CEO Club Briefing

Global Environment

Excerpt from remarks to Boston College Chief Executives Club  

March 6, 2019

TAKEAWAY: Global Environment

KENNEDY:  
One of the things you said when you took over was you were committed to growing the game—and growing the game to a broad audience. You took us down to Cuba. You’ve taken us to Mexico. You’ve taken us to Japan. This summer, the Red Sox and the Yankees are going to play in London, which we’re all really looking forward to. Why is international play such a key part of your strategy?

MANFRED: 
Well, I just think that we operate in a global environment. You have to make your mind up as to whether you want to be a niche sport, popular in the United States or North America, taking Canada into account, and in a little pocket in Taiwan, Korea, and Japan, or whether you think you really have a product that can be a worldwide product.  

We think we have the greatest game in the world and we think for the game to recognize its true potential, we have to be bigger than just those small pockets where we’re really popular already. Baseball faces some tough challenges in that regard because we’re an everyday game. We’re not going to play—we’re not going to permanently have a team in Europe, at least until travel changes from what it is now.  
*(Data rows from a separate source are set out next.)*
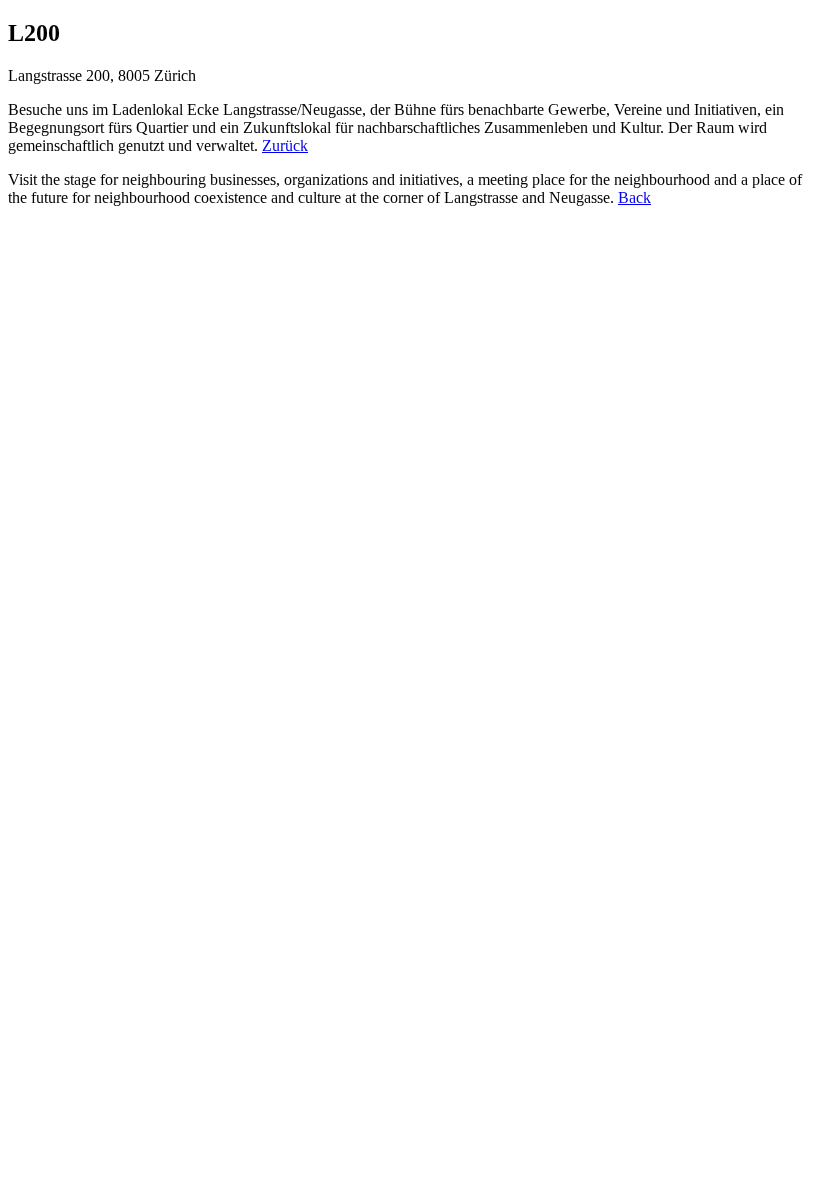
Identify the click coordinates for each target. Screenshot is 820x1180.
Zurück (285, 145)
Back (634, 197)
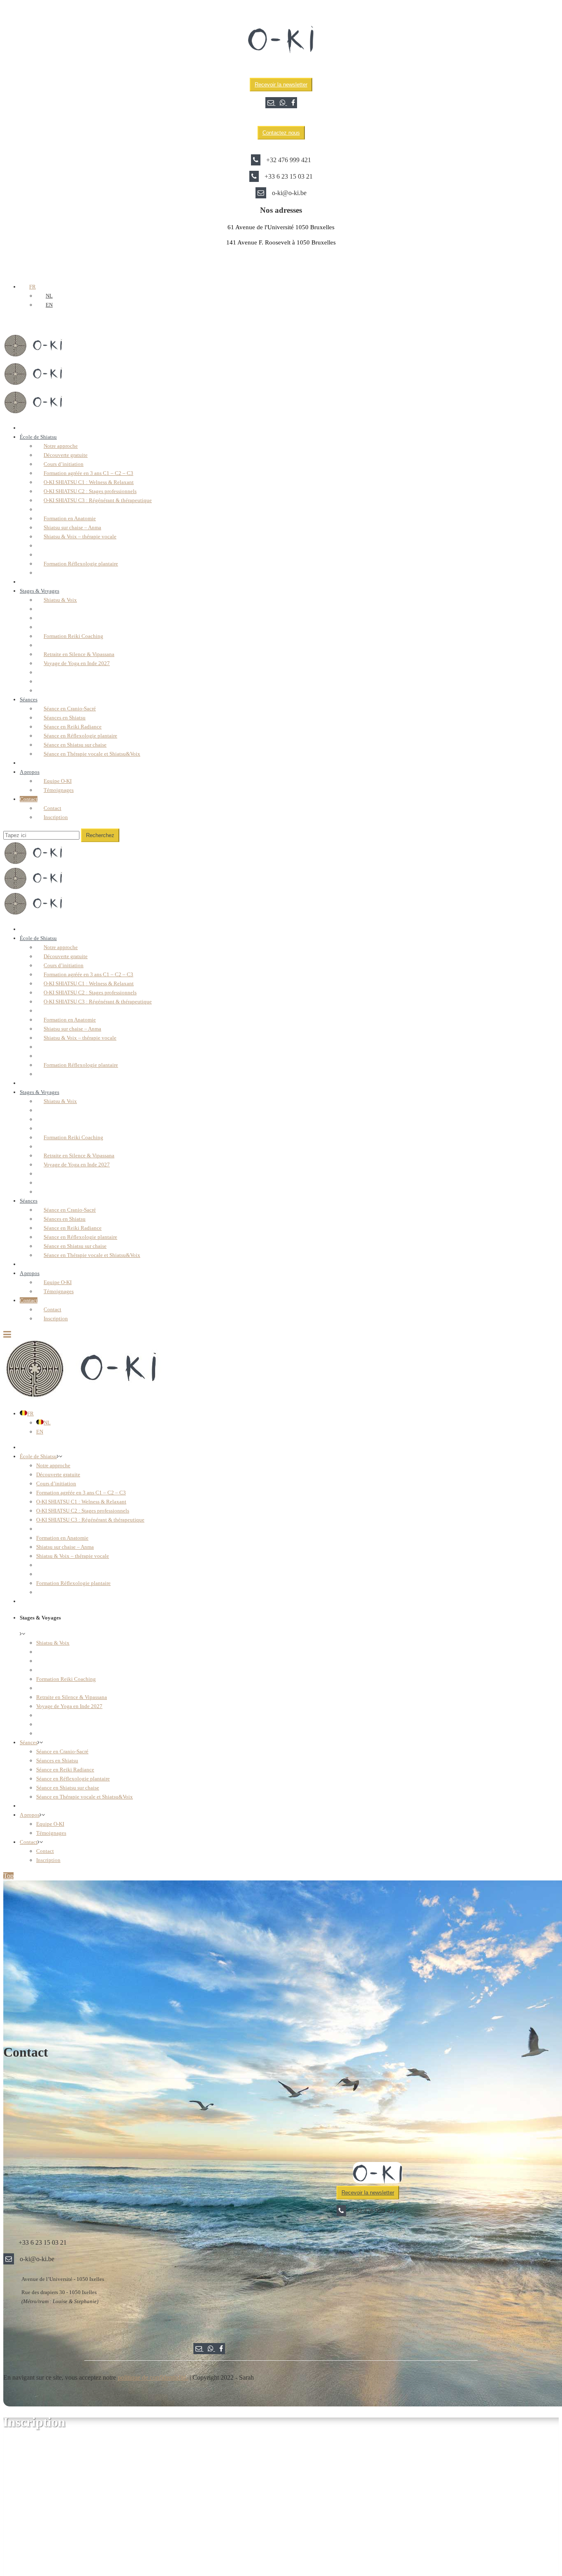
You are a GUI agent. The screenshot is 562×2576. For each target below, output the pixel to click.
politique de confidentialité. (153, 2377)
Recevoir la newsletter (281, 84)
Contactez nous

But our thought with respect to that is you can have places around the world—and I think the very best one is probably Japan, Taiwan, Korea right now—where you got a great domestic product. I’ve gone to NPB games in Japan and professional games in Korea. Great atmosphere in their ballparks, really avid fans, making money on the ground, the game being played, and a relationship with Major League Baseball with an appropriate number—and I’ll come back and talk about that word appropriate—number of their stars actually move to Major League Baseball and drive interest in Major League Baseball against the backdrop of that domestic product.  

So appropriate is the balance word, right? We want, in countries around the world, to have a healthy domestic product, enough stars to drive that domestic product in those local sports, but yet the ability for the very best, we think, to come to Major League Baseball and drive interest in what’s going on here as well.